::: Extracto de la fuente

El filme tiene como protagonista a Léolo Lozone, un chico apostado en una realidad familiar asfixiante. Por las noches se evade de esa prisión abandonándose al ensueño. Un bolígrafo y papel le bastan para plasmar todo lo que se agita en su imaginación desenfrenada. Pero la locura es un signo de la familia y sus excesos fantasiosos pronto lo acercan a las puertas de la alienación.
Léolo es casi un himno a la infancia desbordada. Es una anfetamina con pase de más de 100 minutos a un mundo de poesía, humor y libertad. Con su filme, Lauzon levantó un monumento a la niñez misma y a sus emocionantes procesos.
Aquí la infancia es estimulada por un revolucionado ensueño y moldeada por una lógica de la negación: del mundo real, de la escuela, de la familia, del padre: “Dicen que es mi padre, pero sé que no soy su hijo. Porque ese hombre está loco y yo no. Porque sueño, no lo estoy”, se dice para sí este chico que atenta contra el abuelo y se lamenta por el hermano.

::::::
::: Información proporcionada

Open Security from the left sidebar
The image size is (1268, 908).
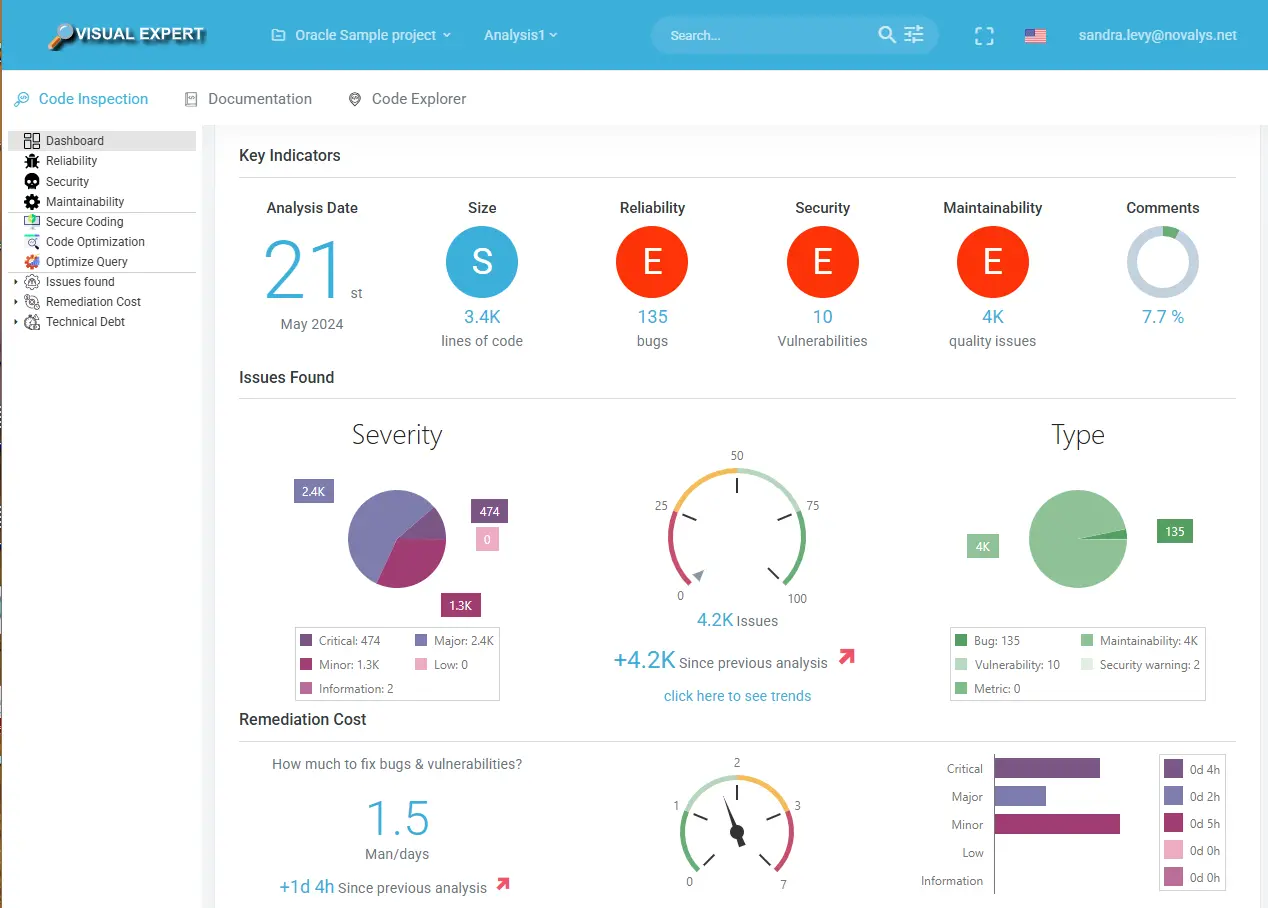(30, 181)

::::::
::: Información proporcionada

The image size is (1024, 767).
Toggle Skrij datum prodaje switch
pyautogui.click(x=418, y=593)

::::::
::: Información proporcionada

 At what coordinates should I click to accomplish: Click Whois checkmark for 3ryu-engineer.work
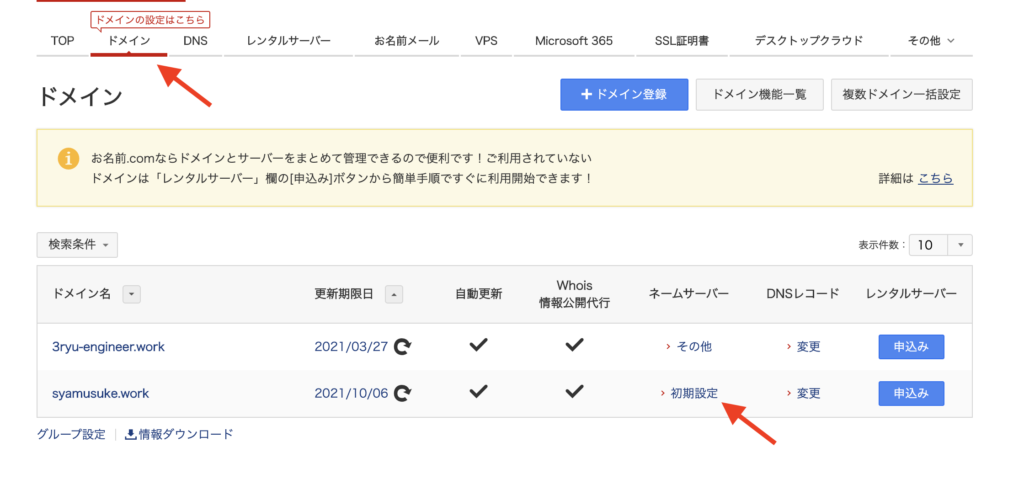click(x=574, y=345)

::::::

> **Con estos datos**
1 - ¿Puedes extraer del texto sobre Léolo el pasaje que comienza en las palabras "El filme tiene" y termina después de "sus emocionantes procesos."?
2 - Según el texto sobre Léolo, ¿por qué el chico sostiene que no es hijo del hombre al que llaman su padre?
3 - ¿Cómo sigue el texto sobre Léolo? Escribe lo que vendría a continuación de su última oración.

> **Respuestas**
1 -
El filme tiene como protagonista a Léolo Lozone, un chico apostado en una realidad familiar asfixiante. Por las noches se evade de esa prisión abandonándose al ensueño. Un bolígrafo y papel le bastan para plasmar todo lo que se agita en su imaginación desenfrenada. Pero la locura es un signo de la familia y sus excesos fantasiosos pronto lo acercan a las puertas de la alienación.
Léolo es casi un himno a la infancia desbordada. Es una anfetamina con pase de más de 100 minutos a un mundo de poesía, humor y libertad. Con su filme, Lauzon levantó un monumento a la niñez misma y a sus emocionantes procesos.

2 - Porque, según él, ese hombre está loco y él no. Y afirma no estarlo porque sueña.

3 -
Aunque en la película de Lauzon la infancia se rige por la fantasía, ésta termina siendo un estado abatido por la locura. Porque Léolo Lozone se abandona por las noches a sus sueños antes de que éstos lo dejen por la mañana. Pero un día, entre el vómito y la angustia de la madre, decide ir a descansar “con la cabeza entre dos palabras, en el Valle de los Avasallados”.
Las tortugas pueden volar: la niñez mutilada
En la antesala del derrocamiento de Sadham Hussein, en una colina desolada del Kurdistán iraquí azotado por la guerra, el chaval Satélite moviliza cuadrillas de chicos para recolectar y vender minas antipersona. Su negocio consiste además en instalar antenas parabólicas y arreglárselas para interpretar las noticias en los canales de Occidente e informar a los ancianos ansiosos por saber sobre la guerra. Al campo de refugiados llega de pronto un niño manco que predice el futuro junto con su hermana presa de angustia y un pequeñín invidente.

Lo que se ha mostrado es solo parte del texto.